======== PROVIDED ENTRIES

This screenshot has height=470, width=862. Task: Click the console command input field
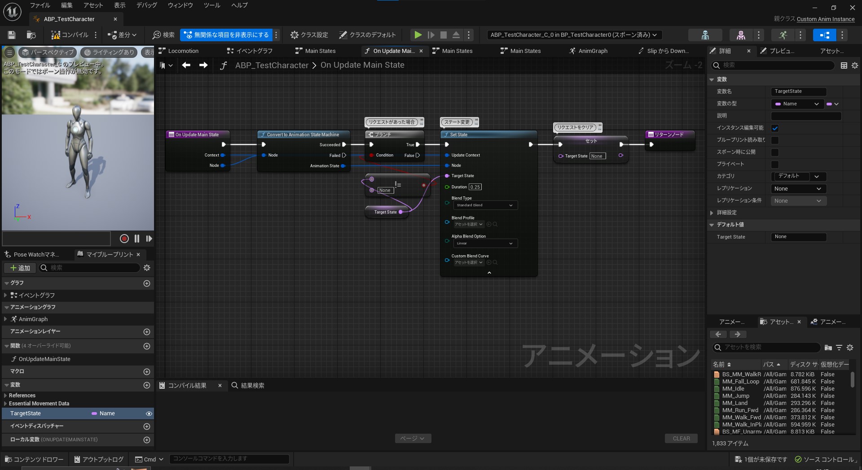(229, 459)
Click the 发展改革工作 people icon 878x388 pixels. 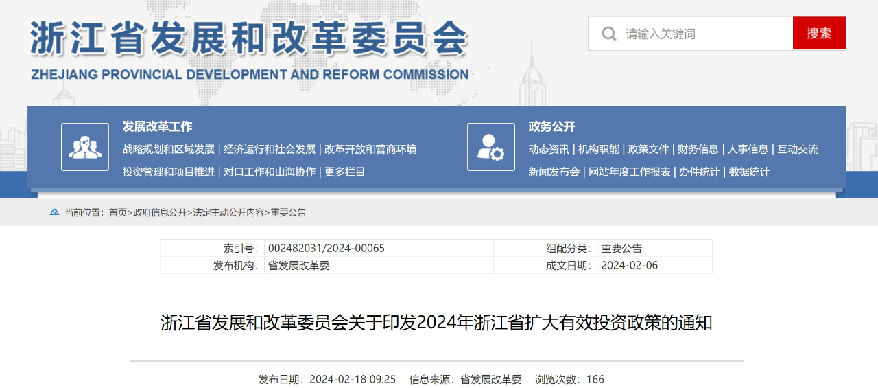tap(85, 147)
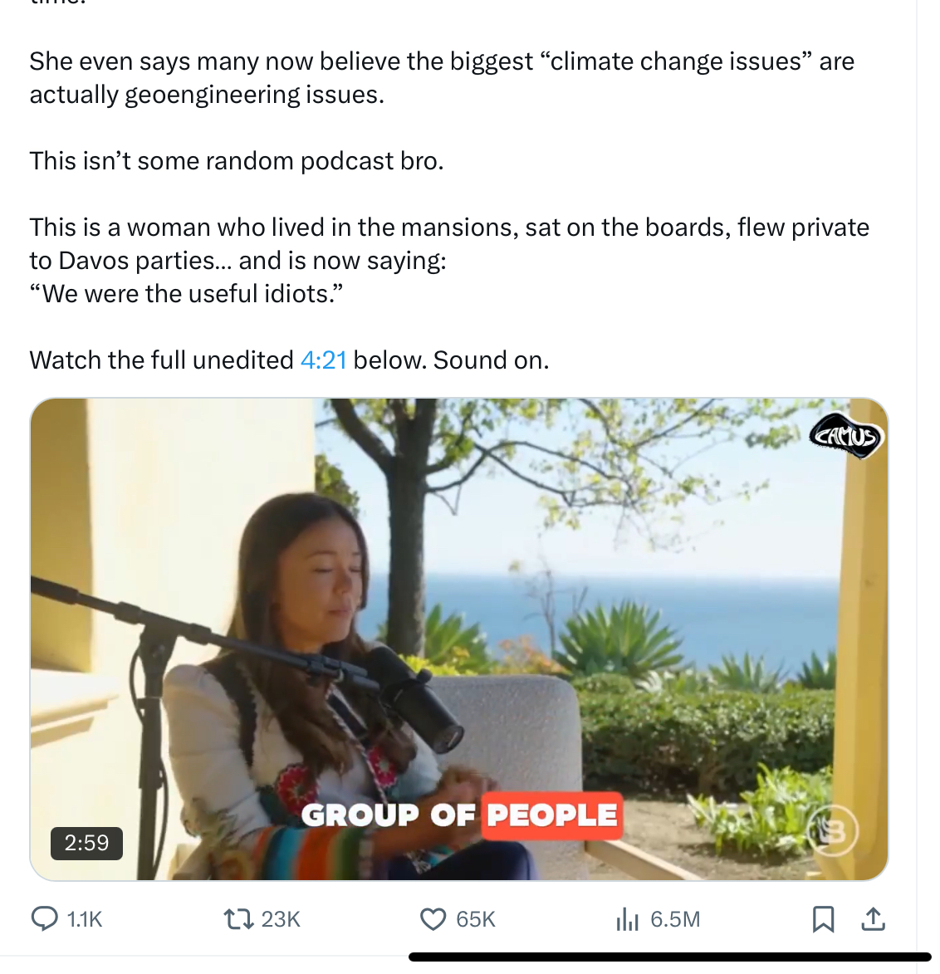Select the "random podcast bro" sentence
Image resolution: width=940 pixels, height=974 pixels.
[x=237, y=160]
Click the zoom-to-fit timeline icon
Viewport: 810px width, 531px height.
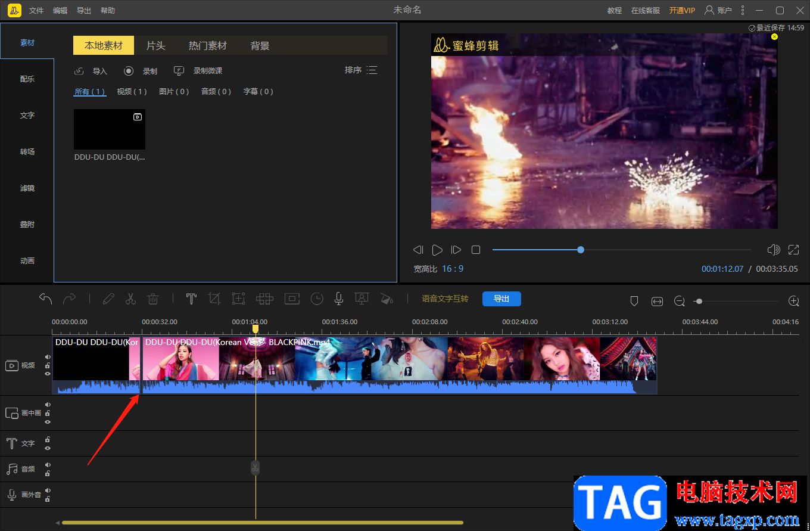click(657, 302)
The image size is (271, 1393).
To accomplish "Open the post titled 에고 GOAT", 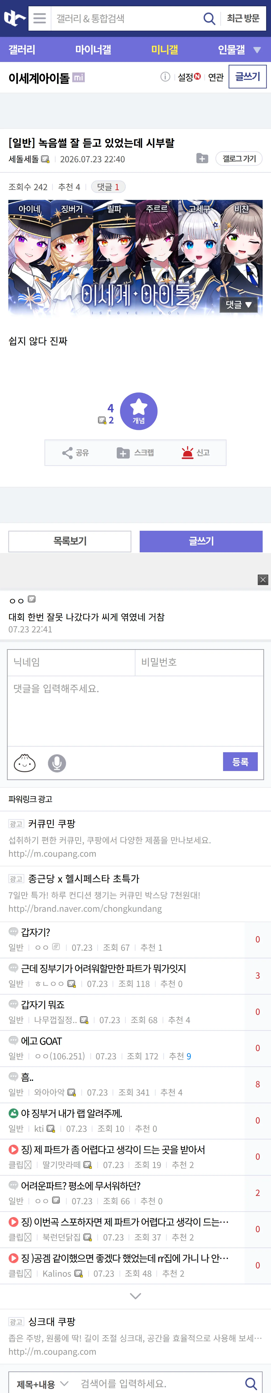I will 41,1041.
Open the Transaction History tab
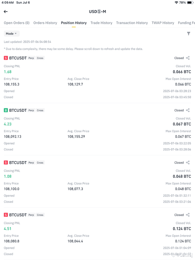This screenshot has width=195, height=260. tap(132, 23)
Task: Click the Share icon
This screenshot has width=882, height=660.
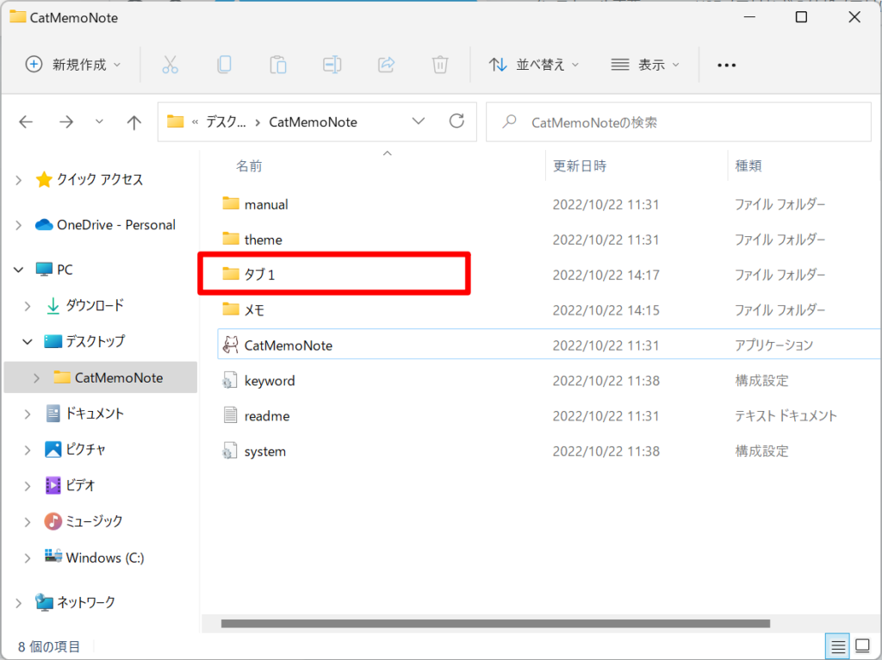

================

» SHORT TASK: Starting with the line that contains "Task: Click the Share icon" and going on through the end of the records, rewrite the lines as a Markdown table with the columns Number and Entry, skipping blank lines and leaving out the pictures.

» CORRECT OUTPUT:
| Number | Entry |
|---|---|
| 1 | Task: Click the Share icon |
| 2 | This screenshot has width=882, height=660. |